(Collected data)

BEGIN

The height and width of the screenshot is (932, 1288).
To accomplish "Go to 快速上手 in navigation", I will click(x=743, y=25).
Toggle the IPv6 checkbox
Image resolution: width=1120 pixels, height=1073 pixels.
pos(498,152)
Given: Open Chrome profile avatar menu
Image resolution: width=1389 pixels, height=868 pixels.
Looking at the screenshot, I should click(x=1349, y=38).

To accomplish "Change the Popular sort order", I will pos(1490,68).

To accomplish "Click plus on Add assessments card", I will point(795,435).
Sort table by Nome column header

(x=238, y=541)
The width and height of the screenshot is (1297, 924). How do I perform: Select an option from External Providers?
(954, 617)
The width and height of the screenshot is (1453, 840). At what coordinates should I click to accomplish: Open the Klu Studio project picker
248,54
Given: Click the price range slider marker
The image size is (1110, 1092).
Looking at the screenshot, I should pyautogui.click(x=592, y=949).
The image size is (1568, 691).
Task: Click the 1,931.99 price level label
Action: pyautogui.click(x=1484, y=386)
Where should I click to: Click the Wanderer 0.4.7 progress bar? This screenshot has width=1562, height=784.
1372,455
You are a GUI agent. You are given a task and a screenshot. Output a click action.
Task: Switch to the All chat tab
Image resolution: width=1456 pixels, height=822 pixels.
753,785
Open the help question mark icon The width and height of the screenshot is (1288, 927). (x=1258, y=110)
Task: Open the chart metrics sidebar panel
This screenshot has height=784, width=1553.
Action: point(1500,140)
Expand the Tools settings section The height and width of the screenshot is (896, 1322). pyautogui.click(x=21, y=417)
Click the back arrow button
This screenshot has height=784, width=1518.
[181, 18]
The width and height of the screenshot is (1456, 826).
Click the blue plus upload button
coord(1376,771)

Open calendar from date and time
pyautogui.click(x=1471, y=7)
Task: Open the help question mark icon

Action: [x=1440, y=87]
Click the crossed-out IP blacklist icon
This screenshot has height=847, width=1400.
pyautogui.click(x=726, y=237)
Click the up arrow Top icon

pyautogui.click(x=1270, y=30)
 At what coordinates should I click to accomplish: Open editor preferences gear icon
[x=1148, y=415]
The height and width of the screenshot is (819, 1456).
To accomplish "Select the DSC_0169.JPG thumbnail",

END

◆ What to work on ◆
The output should restate the data exactly, with no line missing.

◆ Result of the task ◆
The height and width of the screenshot is (932, 1288).
To accomplish "Go to 快速上手 in navigation", I will click(x=743, y=25).
Toggle the IPv6 checkbox
Image resolution: width=1120 pixels, height=1073 pixels.
pos(498,152)
Given: Open Chrome profile avatar menu
Image resolution: width=1389 pixels, height=868 pixels.
Looking at the screenshot, I should click(x=1349, y=38).

To accomplish "Change the Popular sort order", I will pos(1490,68).

To accomplish "Click plus on Add assessments card", I will point(795,435).
Sort table by Nome column header

(x=238, y=541)
The width and height of the screenshot is (1297, 924). How do I perform: Select an option from External Providers?
(954, 617)
The width and height of the screenshot is (1453, 840). At what coordinates should I click to accomplish: Open the Klu Studio project picker
248,54
Given: Click the price range slider marker
The image size is (1110, 1092).
Looking at the screenshot, I should pyautogui.click(x=592, y=949).
The image size is (1568, 691).
Task: Click the 1,931.99 price level label
Action: pyautogui.click(x=1484, y=386)
Where should I click to: Click the Wanderer 0.4.7 progress bar? This screenshot has width=1562, height=784.
1372,455
You are a GUI agent. You are given a task and a screenshot. Output a click action.
Task: Switch to the All chat tab
Image resolution: width=1456 pixels, height=822 pixels.
753,785
Open the help question mark icon The width and height of the screenshot is (1288, 927). (x=1258, y=110)
Task: Open the chart metrics sidebar panel
This screenshot has height=784, width=1553.
Action: point(1500,140)
Expand the Tools settings section The height and width of the screenshot is (896, 1322). pyautogui.click(x=21, y=417)
Click the back arrow button
This screenshot has height=784, width=1518.
[181, 18]
The width and height of the screenshot is (1456, 826).
Click the blue plus upload button
coord(1376,771)

Open calendar from date and time
pyautogui.click(x=1471, y=7)
Task: Open the help question mark icon

Action: [x=1440, y=87]
Click the crossed-out IP blacklist icon
This screenshot has height=847, width=1400.
pyautogui.click(x=726, y=237)
Click the up arrow Top icon

pyautogui.click(x=1270, y=30)
 At what coordinates should I click to accomplish: Open editor preferences gear icon
[x=1148, y=415]
The height and width of the screenshot is (819, 1456).
To accomplish "Select the DSC_0169.JPG thumbnail",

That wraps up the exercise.